Главные образы салтыковской сказки родственны народному эпосу. «Самоотверженный заяц» или «бедный волк», «Медведь на воеводстве» или «Лиса-кляузница» вышли из общего цикла сказаний о животных. Это те отголоски средневековых поэм о кознях лисы, которые разработаны Гете в его «Рейнеке-Фуксе». Сюда же относятся пискари, караси, щуки и ерши, играющие такую видную роль в сказках Салтыкова. Они обращают нас к «байке о щуке зубастой», «о карасе, который рассматривает жалобу леща» или о «злом ябеднике Ерше-Щетиннике», который «собою мал, а щетины у него, аки лютые рогатины — и теми острыми своими щетинами подкалывает наши бока и прокалывает нам ребра» (ср. у Салтыкова вопрос ерша карасю: «А хочешь, я тебе за этот самый вопрос иглой живот проколю?..»).

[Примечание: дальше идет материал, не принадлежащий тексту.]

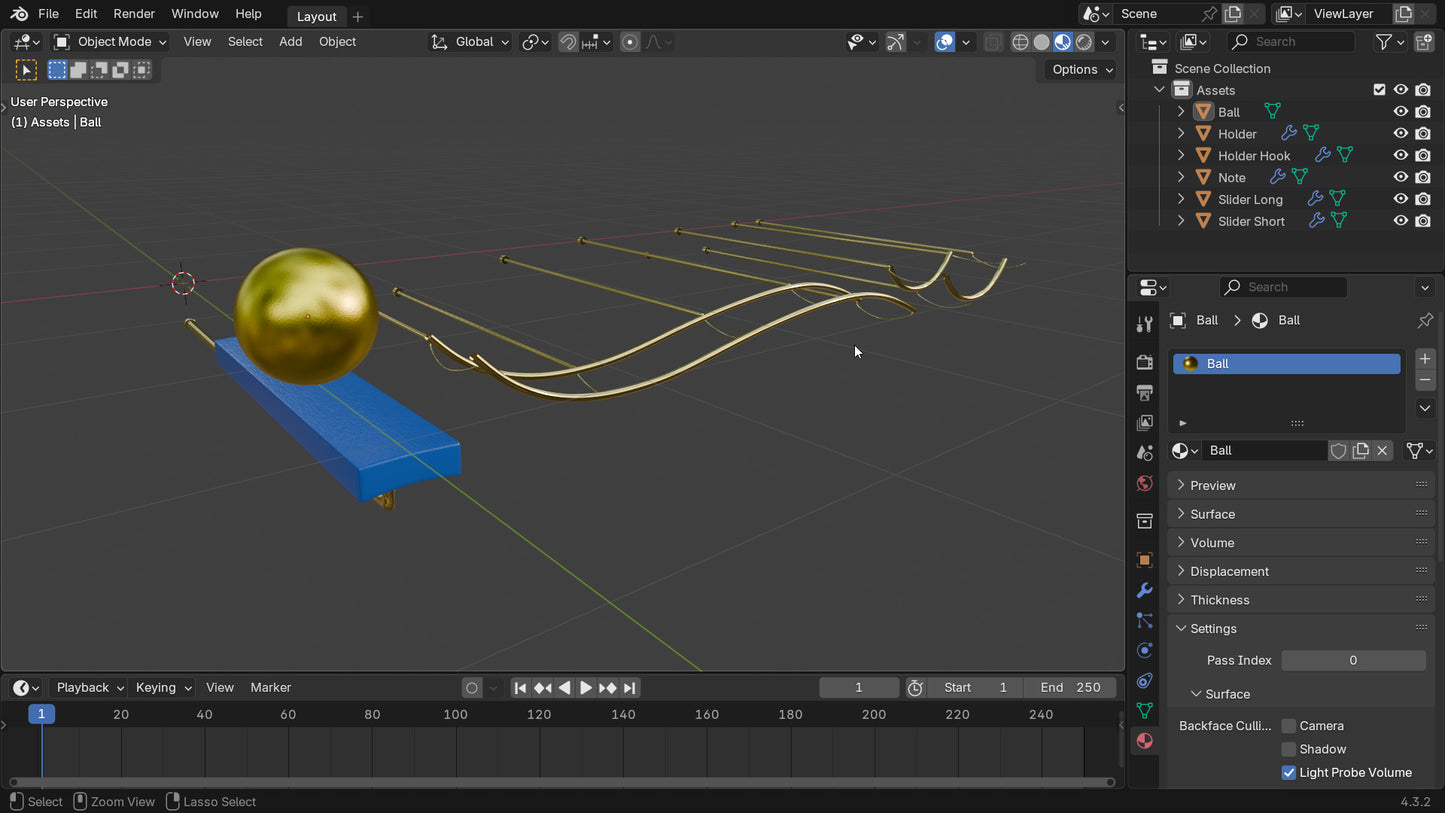Viewport: 1445px width, 813px height.
Task: Open the Render properties tab
Action: click(1144, 362)
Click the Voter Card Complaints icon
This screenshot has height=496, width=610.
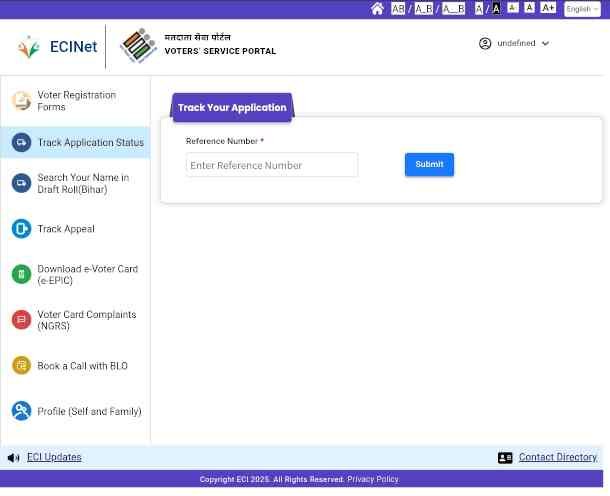[21, 320]
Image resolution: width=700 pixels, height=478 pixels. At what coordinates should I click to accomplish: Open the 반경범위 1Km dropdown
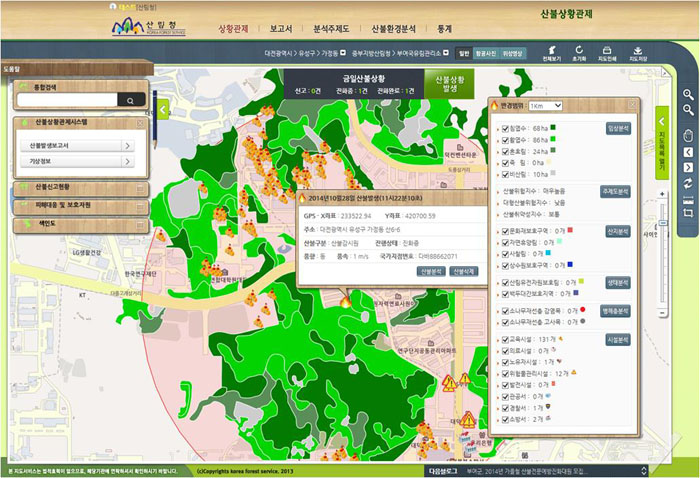tap(544, 105)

Эта родственность ощущается и на человеческих образах. Сказка Салтыкова «Соседи» («В некотором селе жили два соседа: Иван Богатый да Иван Бедный») близка к народным преданиям о правде и кривде, о Марке Богатом и Василии Бессчастном, о Шемякином суде (два брата: богатый и убогий). В ней разрабатывается старинная тема о двух мужиках, из которых «один жил кое-как, колотился всеми неправдами, горазд был на обманы и приворнуть его было дело, а другой шел по правде, как бы трудами век прожить». Наконец в сказке «О том как мужик двух генералов прокормил» словно слышатся отголоски народных анекдотов о смышленности русского простолюдина (вроде сказки о поповом работнике, о русском и мордвине и проч.).

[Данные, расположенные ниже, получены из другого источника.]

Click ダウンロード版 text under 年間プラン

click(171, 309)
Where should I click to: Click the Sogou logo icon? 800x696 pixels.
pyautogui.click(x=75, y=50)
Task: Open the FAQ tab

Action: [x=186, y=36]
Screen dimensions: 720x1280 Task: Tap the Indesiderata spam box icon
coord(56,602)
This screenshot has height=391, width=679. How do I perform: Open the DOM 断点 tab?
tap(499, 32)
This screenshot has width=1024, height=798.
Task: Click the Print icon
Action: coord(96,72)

И уже вполне в духе народных повестей разработана салтыковская сказка «Дурак». Она верна общему духу эпических приемов, о которых говорит собиратель русской сказки Афанасьев: «Старшие братья называются умными в том значении, какое придается этому слову на базаре житейской суеты, где всякий думает только о своих личных интересах; а младший — глупым в смысле отсутствия в нем этой практической мудрости: он простодушен, незлобив, сострадателен к чужим бедствиям до забвения собственной безопасности и всяких выгод… Народная сказка всегда на стороне нравственной правды, и по ее твердому убеждению выигрыш постоянно должен оставаться за простодушием, незлобием и сострадательностью меньшого брата». Таков и салтыковский «дурачок», чистый сердцем и высокий помыслами, не умеющий понять, что такое «собственность», «порядок наследования» или «накопление богатств».